DOCUMENT TEXT START
The film shows RKO production chief George Schaefer announcing to Orson Welles and Herman J. Mankiewicz that he has lost his job on the very day of the opening of Citizen Kane (1941) in May 1941. In fact, Schaefer did not get fired until late in the following year, and this was less because he had promoted the film career of Orson Welles than because almost all the films RKO had made during his tenure had been flops.
The film depicts Orson Welles meeting William Randolph Hearst whilst a guest at the latter's home, San Simeon. In reality, Welles never visited San Simeon, and he never met Hearst until after Citizen Kane (1941) had opened. Their one alleged meeting was in a San Francisco elevator.
This was originally planned as a theatrical film. The original cast consisted of Edward Norton as Orson Welles, Marlon Brando as William Randolph Hearst, Madonna as Marion Davies, Dustin Hoffman as Herman J. Mankiewicz, Meryl Streep as Louella Parsons. Ridley Scott was slated to direct. But studios passed on the film because of the projected $40 million budget. Scott dropped out as director. Brando and Hoffman also dropped out. Gene Hackman was considered to replace Brando, and Al Pacino was considered to replace Hoffman. Eventually, the project was scaled down to a television movie, and the entire cast was replaced.
DOCUMENT TEXT END
#### EXERCISE BRIEF:
Carry on with the trivia about the film depicting the making of Citizen Kane, picking up right after its last note.
COLLECTED MATERIAL START
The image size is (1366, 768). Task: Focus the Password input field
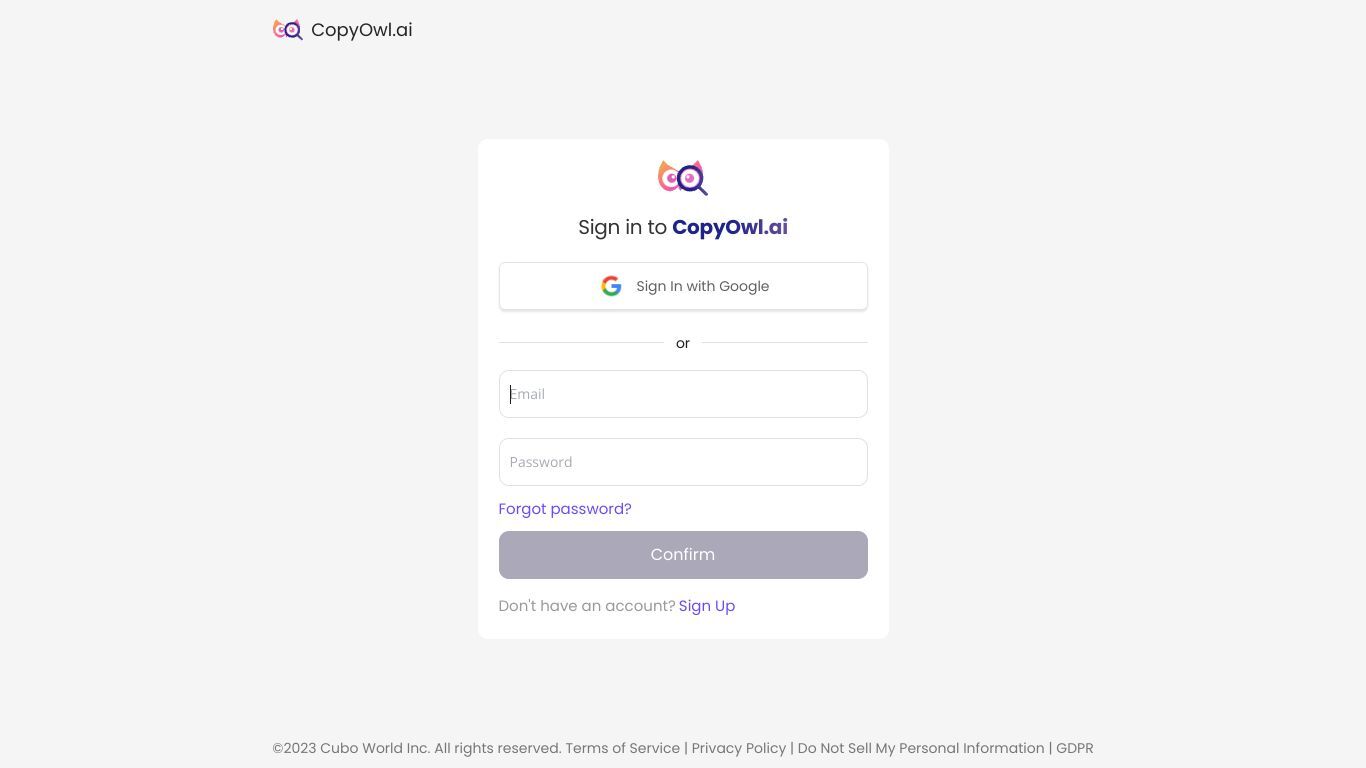click(x=683, y=462)
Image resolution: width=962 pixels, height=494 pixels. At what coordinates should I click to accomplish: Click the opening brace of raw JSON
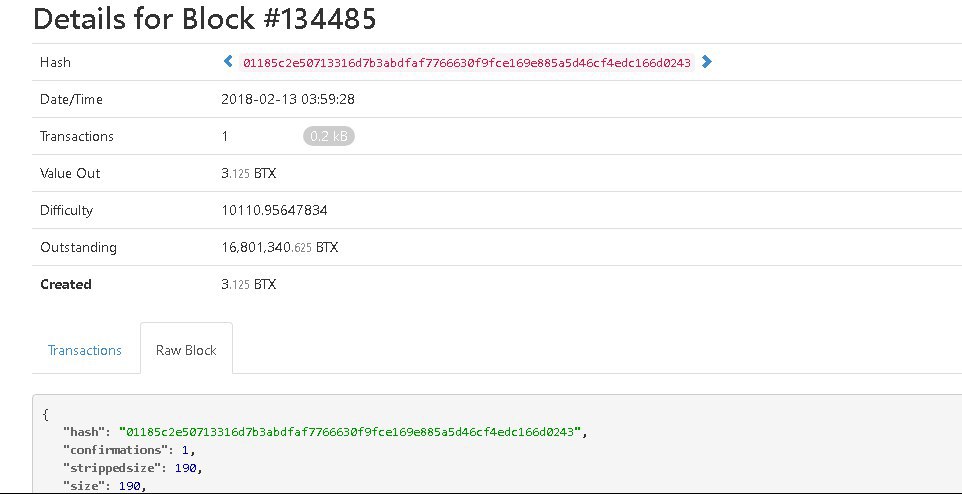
COLLECTED MATERIAL END
#### EXERCISE RESPONSE:
This film takes a great deal of fictional license with the historical record. According to The Battle Over Citizen Kane (1996), it was Herman J. Mankiewicz who persuaded Orson Welles to do the William Randolph Hearst story, not vice versa. Welles had no personal grudge against Hearst as Welles and Hearst never met, and Welles never visited Hearst's residence at San Simeon. RKO president George Schaefer wasn't fired when Citizen Kane (1941) opened in May 1941. Instead, he lost his job a year later due to RKO's lackluster box office receipts during his tenure. Marion Davies was neither the primary basis for the character Susan Alexander in Citizen Kane nor a mediocre actress who owed her career to Hearst. She was a successful comedienne in motion pictures before she met Hearst. Lastly, the mass hysteria created by Welles' War of the Worlds broadcast was reexamined by various scholars in the mid-2000s and determined to be a gross exaggeration by a hostile press.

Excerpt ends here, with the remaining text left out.